● **Exercise description**:
If a record below holds a picture, leave the picture out and copy the rest exactly.

● **Exercise input**:
• • •

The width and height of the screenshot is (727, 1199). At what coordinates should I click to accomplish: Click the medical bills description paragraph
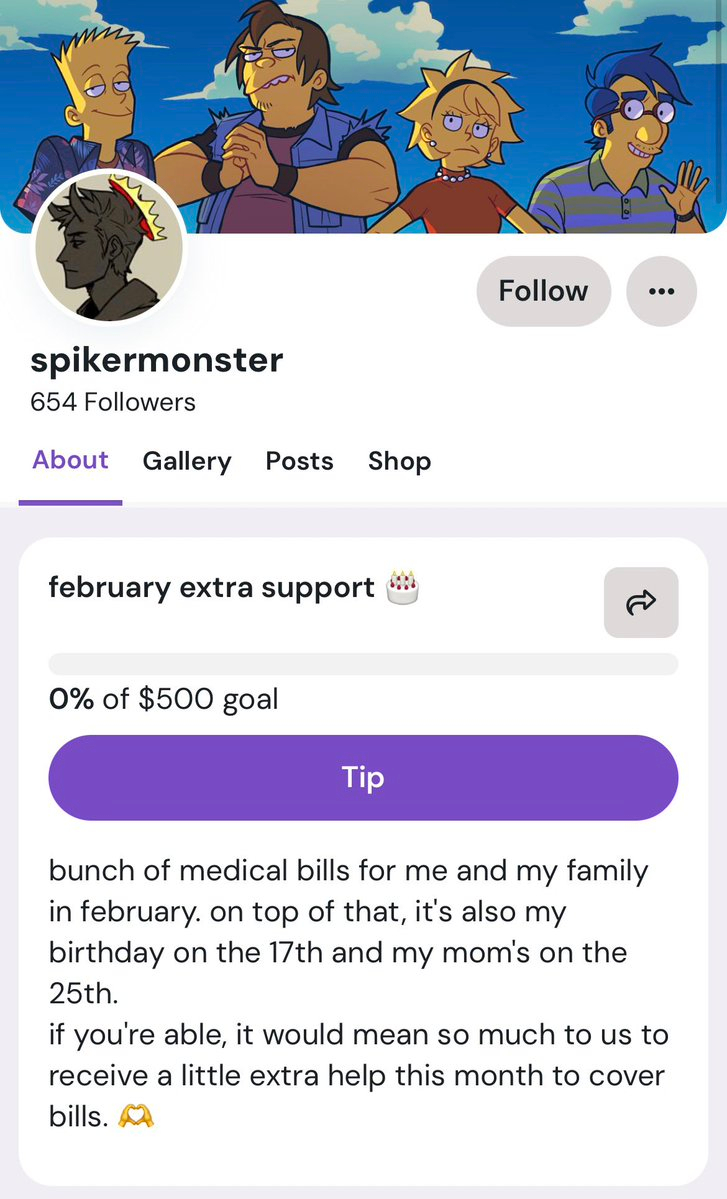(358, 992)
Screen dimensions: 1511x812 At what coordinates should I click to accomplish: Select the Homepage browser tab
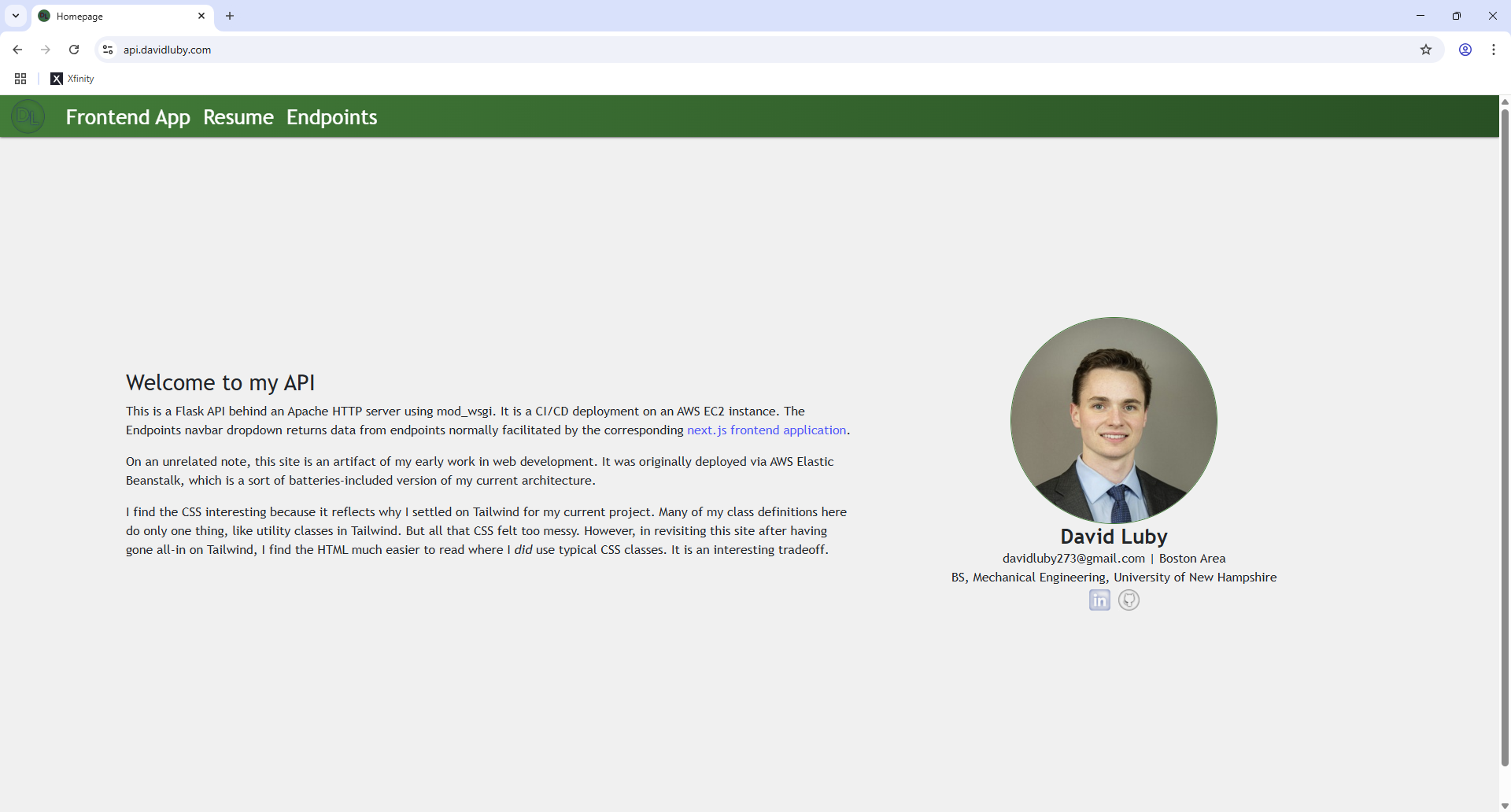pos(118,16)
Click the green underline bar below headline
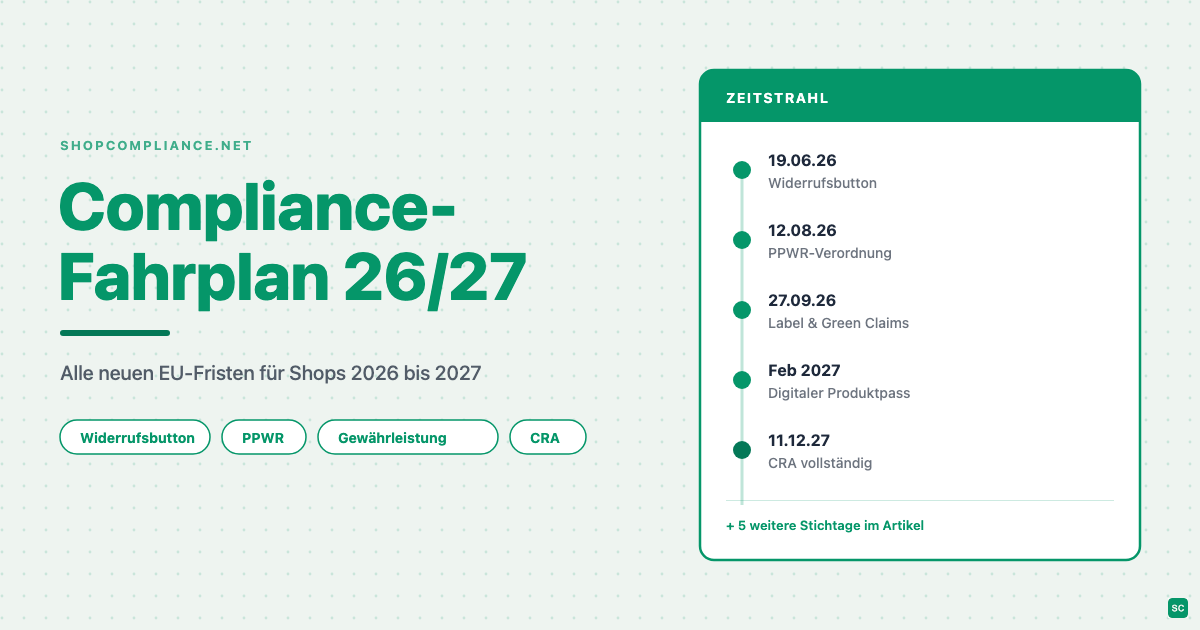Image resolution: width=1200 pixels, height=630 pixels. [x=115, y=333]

• • •

● **Response**:
The width and height of the screenshot is (727, 1199). At what coordinates should I click to accomplish: Click the medical bills description paragraph
(358, 992)
Screen dimensions: 1511x812 At what coordinates should I click to accomplish: Select the Homepage browser tab
pos(118,16)
Click the green underline bar below headline
Image resolution: width=1200 pixels, height=630 pixels. [x=115, y=333]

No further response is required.